Back to Repositories

Testing Disk Execution Environment Workflow in gpt-engineer

This test suite validates the DiskExecutionEnv class functionality in gpt-engineer, focusing on file execution, environment management, and error handling in a disk-based execution environment. The tests ensure proper handling of Python scripts, virtual environments, and process management.

Test Coverage Overview

The test suite provides comprehensive coverage of disk-based execution environments.

Key areas tested include:

Successful script execution with virtual environment setup
Missing entrypoint file handling
Keyboard interrupt management
Process output capture and verification

Integration points cover subprocess management, file system operations, and environment configuration.

Implementation Analysis

The testing approach utilizes unittest framework with mock objects to isolate system-level operations. The implementation leverages Python’s tempfile for temporary directory management and unittest.mock for subprocess handling.

Key patterns include:

setUp/tearDown for test environment management
Mock objects for subprocess.Popen simulation
File dictionary management for code deployment

Technical Details

Testing tools and configuration:

unittest framework for test structure
MagicMock for process simulation
tempfile for temporary filesystem operations
patch decorator for dependency injection
FilesDict for code organization
Subprocess management through Popen

Best Practices Demonstrated

The test suite exemplifies robust testing practices with proper isolation and cleanup.
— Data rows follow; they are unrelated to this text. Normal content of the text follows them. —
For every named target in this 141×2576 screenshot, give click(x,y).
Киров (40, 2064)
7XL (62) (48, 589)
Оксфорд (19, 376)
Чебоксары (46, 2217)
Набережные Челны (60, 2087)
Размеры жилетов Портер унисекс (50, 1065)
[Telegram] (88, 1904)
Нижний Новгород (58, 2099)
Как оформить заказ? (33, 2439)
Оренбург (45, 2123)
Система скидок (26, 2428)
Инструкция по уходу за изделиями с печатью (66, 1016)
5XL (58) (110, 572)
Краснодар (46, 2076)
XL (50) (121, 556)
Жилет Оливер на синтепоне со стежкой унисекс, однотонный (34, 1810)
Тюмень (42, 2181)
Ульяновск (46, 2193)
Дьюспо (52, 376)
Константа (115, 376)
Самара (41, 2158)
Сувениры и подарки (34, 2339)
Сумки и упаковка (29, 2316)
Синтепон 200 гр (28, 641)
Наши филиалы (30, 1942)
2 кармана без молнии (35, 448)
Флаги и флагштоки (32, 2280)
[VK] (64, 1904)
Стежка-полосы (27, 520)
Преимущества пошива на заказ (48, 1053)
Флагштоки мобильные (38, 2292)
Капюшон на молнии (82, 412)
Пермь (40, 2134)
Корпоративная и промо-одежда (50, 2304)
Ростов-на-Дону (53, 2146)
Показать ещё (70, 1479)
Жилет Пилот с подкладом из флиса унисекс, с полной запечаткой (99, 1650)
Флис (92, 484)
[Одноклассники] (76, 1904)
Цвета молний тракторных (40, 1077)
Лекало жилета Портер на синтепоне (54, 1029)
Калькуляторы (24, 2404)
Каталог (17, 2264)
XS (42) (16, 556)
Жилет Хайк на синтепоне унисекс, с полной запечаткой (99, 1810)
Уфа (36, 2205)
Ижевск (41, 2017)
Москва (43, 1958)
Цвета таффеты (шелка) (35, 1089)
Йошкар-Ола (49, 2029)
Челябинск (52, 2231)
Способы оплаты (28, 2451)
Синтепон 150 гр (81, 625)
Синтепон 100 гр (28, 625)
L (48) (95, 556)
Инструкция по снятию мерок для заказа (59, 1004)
Notable practices include:

Resource cleanup in tearDown
Comprehensive error case coverage
Mock usage for external dependencies
Structured test organization
Clear test case naming
Proper assertion usage

gpt-engineer-org/gpt-engineer

tests/core/default/test_disk_execution_env.py

            
import tempfile
import unittest

from unittest.mock import MagicMock, patch

from gpt_engineer.core.default.disk_execution_env import DiskExecutionEnv

# from gpt_engineer.core.default.git_version_manager import GitVersionManager
from gpt_engineer.core.default.paths import ENTRYPOINT_FILE
from gpt_engineer.core.files_dict import FilesDict


class TestOnDiskExecutionEnv(unittest.TestCase):
    def setUp(self):
        self.temp_dir = tempfile.TemporaryDirectory()
        self.env = DiskExecutionEnv()

    def tearDown(self):
        self.temp_dir.cleanup()

    def test_successful_execution(self):
        entrypoint_content = """
        python -m venv venv
        source venv/bin/activate
        python script.py
        """
        code = {
            ENTRYPOINT_FILE: entrypoint_content,
            "script.py": "print('This is a test script')",
        }
        with patch("subprocess.Popen") as mock_popen:
            mock_popen.return_value.wait.return_value = 0
            process = self.env.upload(FilesDict(code)).popen(f"bash {ENTRYPOINT_FILE}")
            self.assertIsNotNone(process)
            mock_popen.assert_called_once()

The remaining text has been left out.